- Origin: Chişinău, Moldova
- Genres: Folk-jazz Ethno jazz World fusion
- Years active: 1992–present
- Members: Anatol Ştefăneţ Dan Bruma Vali Boghean Garry Tverdohleb
- Past members: Sergiu Testemiţeanu Oleg Baltaga Alexandru Murzac Mario Caldararu Enver Izmailov Alexandru Arcus Dorel Burlacu
- Website: http://www.trigonjazz.com/

= Trigon (Moldovan band) =

Trigon is a folk-jazz band from Moldova, described as "Moldova's leading jazz ensemble".

Trigon was founded in 1992 by Anatol Ştefăneţ, "a leading figure in Moldovan jazz in the early twenty-first century", as a trio of Ştefăneţ (viola), Sergiu Testemiţeanu (bass guitar) and Oleg Batalga (percussion).
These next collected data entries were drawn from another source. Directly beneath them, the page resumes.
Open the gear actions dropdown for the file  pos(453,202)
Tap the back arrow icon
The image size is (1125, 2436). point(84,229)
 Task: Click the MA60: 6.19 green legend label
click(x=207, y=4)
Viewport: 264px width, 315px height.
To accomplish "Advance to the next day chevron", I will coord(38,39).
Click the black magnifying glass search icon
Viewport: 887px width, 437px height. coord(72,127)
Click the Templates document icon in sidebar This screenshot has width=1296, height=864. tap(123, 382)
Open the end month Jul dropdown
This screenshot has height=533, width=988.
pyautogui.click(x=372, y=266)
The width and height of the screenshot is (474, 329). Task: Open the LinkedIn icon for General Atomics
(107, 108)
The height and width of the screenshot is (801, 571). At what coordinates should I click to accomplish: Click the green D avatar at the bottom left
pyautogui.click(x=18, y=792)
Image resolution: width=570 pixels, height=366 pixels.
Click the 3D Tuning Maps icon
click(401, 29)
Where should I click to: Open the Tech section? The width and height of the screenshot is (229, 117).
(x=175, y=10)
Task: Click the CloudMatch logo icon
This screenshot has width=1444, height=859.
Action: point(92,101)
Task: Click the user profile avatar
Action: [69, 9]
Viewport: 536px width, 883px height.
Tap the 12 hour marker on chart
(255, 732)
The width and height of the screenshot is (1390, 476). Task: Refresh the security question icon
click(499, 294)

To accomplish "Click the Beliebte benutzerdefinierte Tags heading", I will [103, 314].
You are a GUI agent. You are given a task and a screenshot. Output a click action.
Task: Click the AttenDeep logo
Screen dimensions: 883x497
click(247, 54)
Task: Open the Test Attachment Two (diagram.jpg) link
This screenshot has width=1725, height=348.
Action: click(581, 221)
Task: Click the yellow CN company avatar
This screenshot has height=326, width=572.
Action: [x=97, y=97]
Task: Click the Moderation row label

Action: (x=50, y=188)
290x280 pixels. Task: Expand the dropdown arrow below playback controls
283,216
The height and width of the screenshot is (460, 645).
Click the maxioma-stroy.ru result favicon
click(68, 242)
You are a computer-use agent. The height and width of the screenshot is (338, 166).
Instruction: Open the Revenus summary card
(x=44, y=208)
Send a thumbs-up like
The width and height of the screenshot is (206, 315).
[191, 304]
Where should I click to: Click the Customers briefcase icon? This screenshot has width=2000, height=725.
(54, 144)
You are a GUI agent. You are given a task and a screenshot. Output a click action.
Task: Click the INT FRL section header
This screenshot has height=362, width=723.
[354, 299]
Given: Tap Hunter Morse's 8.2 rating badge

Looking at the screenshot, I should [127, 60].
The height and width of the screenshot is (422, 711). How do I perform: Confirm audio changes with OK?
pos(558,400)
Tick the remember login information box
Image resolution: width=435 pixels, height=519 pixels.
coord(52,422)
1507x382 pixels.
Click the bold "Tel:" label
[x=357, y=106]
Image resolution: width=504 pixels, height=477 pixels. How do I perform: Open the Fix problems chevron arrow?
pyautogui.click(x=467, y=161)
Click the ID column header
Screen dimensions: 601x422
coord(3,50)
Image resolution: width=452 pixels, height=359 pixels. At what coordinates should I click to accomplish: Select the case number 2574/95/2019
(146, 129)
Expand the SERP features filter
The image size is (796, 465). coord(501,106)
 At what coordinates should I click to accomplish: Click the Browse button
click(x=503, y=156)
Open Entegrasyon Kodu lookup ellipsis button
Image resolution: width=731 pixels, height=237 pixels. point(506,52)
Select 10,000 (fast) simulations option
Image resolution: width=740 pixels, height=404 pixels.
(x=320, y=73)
The band developed "a form of 'ethno-jazz' blending traditional tunes with modern improvisation". Another description of its style is "heavy punk meets rock with folk thrown in".

Trigon's first CD, The Moldovan Wedding in Jazz, described as "a milestone in so-called world music", was released in 1993. Later CDs Opt-–i–mistic, Seven Steps and Autumn Visit featured the Bulgarian kaval flute.